Christmas toys for crossdressers

toys for crossdressers

Toys toys toys, every little kid wants toys for Christmas. But what about the big kids, or more to the point, the big crossdresser kids? It would be so nice for us sissyboys to be able to tell the family what we REALLY want for Christmas.

“Well, I had my eye on these BEAUTIFUL 4 inch heels with an open toe, with maybe a black leather top to match. Of course it also would be nice to get a pair of those new silicone boobs that they say is more life-like than ever! Then for a stocking stuffer (no jokes there girls) maybe some MAC cosmetics cream foundation and wet look lipstick, MMmmm!!

Of course what your really going to get is some black socks, ties with lines on them and maybe a tool-belt. “OH, just what I wanted”. Yeah right, and I got offered that job to play Cinderella at Disney, not! No, not many of us crossdressers can tell anyone what we really want for toys. Betty however can.

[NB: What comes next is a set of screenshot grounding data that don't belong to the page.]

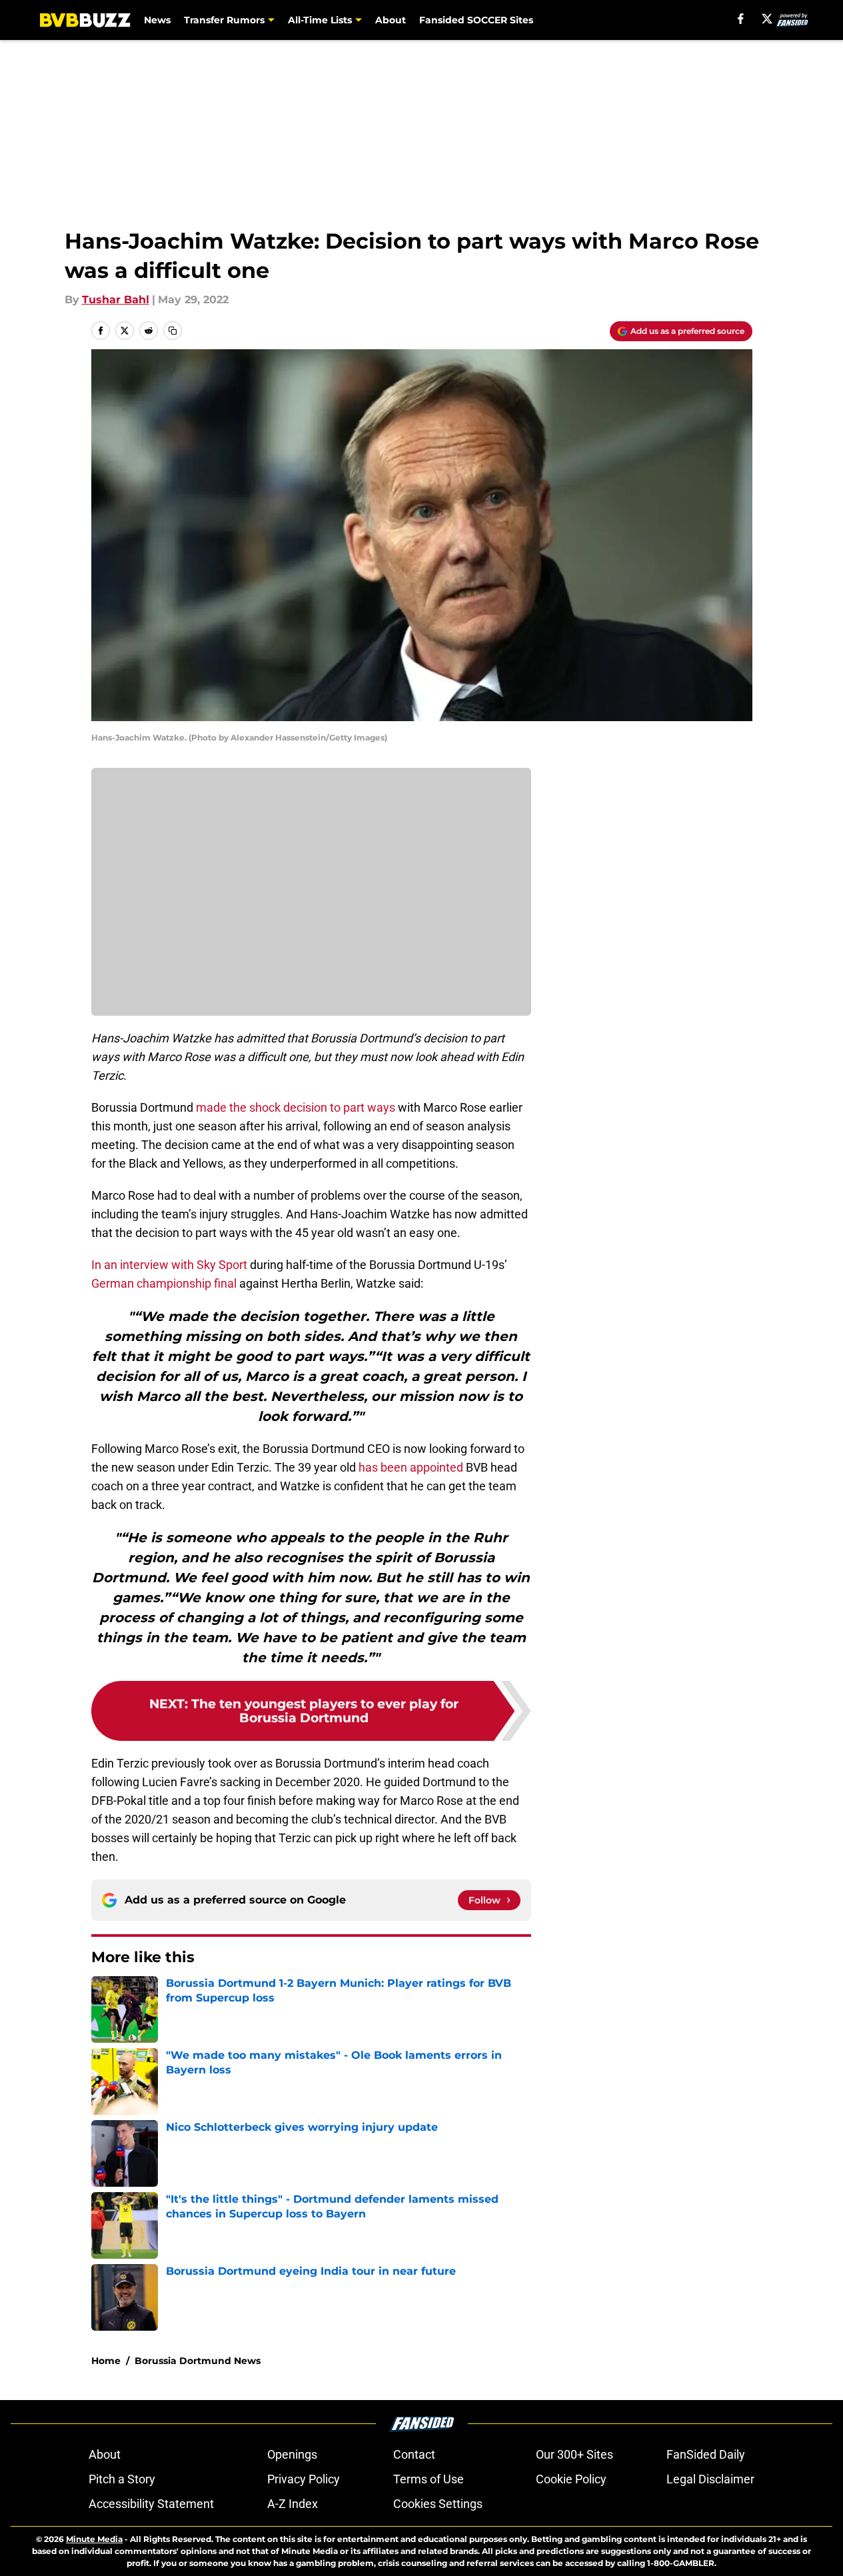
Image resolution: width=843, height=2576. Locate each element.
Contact (414, 2454)
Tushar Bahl (115, 299)
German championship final (164, 1283)
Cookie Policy (571, 2479)
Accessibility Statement (151, 2504)
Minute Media (94, 2539)
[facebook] (741, 18)
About (390, 20)
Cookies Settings (437, 2504)
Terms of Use (428, 2479)
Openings (292, 2454)
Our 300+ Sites (574, 2454)
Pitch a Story (122, 2479)
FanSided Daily (705, 2454)
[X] (767, 18)
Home (106, 2361)
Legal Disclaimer (710, 2479)
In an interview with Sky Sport (169, 1265)
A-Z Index (292, 2504)
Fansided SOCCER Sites (476, 20)
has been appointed (411, 1467)
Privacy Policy (303, 2479)
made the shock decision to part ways (295, 1107)
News (157, 20)
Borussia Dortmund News (198, 2361)
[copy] (172, 330)
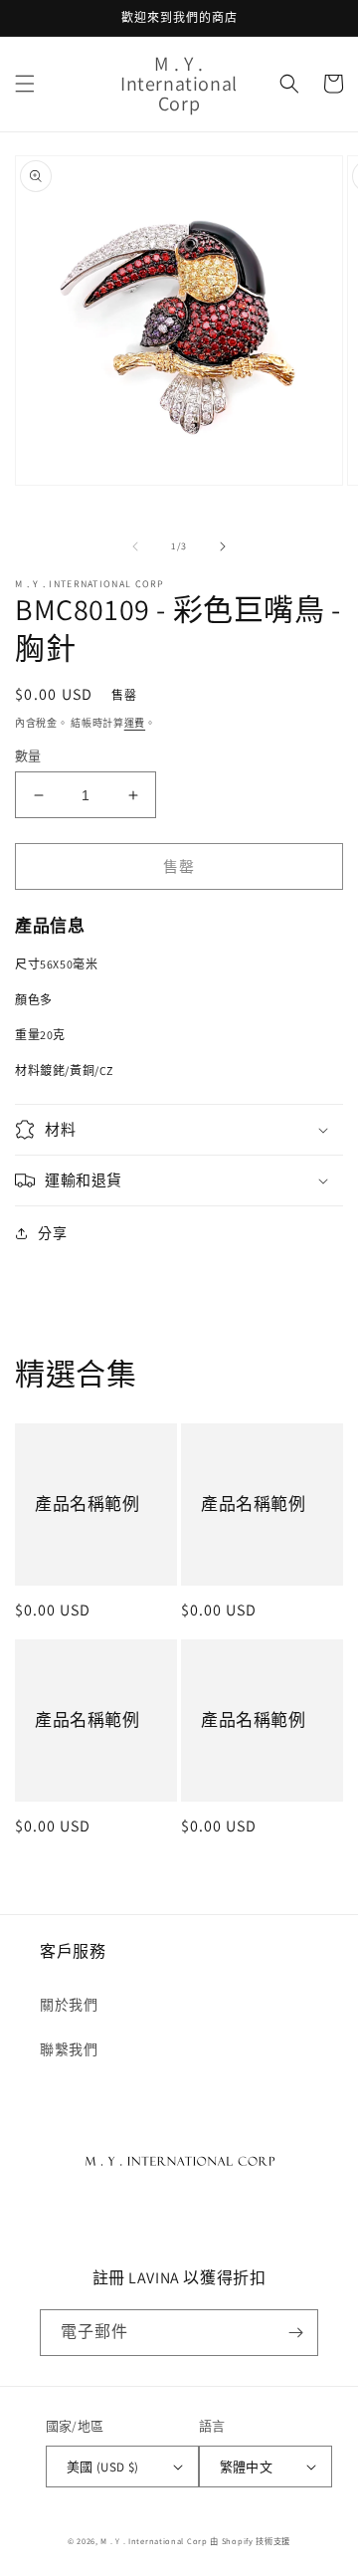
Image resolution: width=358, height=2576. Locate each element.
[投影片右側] (223, 546)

Well, maybe not to a lot of people, but my two lesbian friends know just what I would want for Christmas. I’ve had my pretty eyes on a set of silicone boobs for a while now. Not just any pair, but a set that I just KNOW would make me look fabulous! Plus a set of glue on nipples, the ones on the boobs are never big enough.

Then this crossdresser would love some more sexy costumes, I love costumes. Maybe a “farmers daughter” outfit, or a Indian maiden outfit. Then of course we girls can never have too many stockings. Fishnets, bodywear, thigh highs in black, red, pink and white, ohh yes!

But, my friends, like everyone else I know this year, including me, are a bit strapped for cash. So I know we are all going to just get cards and some cookies. Maybe your one of the lucky ones who has understanding family, or some close friends, or maybe even an open minded wife who will surprise you this year with some sexy crossdresser things.

Whatever you get I hope you have a wonderful Christmas. Don’t drink too much, nothing spoils the fun like falling into the Christmas tree and having it land on Grandma Wilma. Don’t pick a fight with your brother-in-law, yes I know he’s a good for nothing bum, let it go. And whatever you do, don’t get your wife a slinky teddy two sizes too big because you plan on wearing it. Happy Holidays!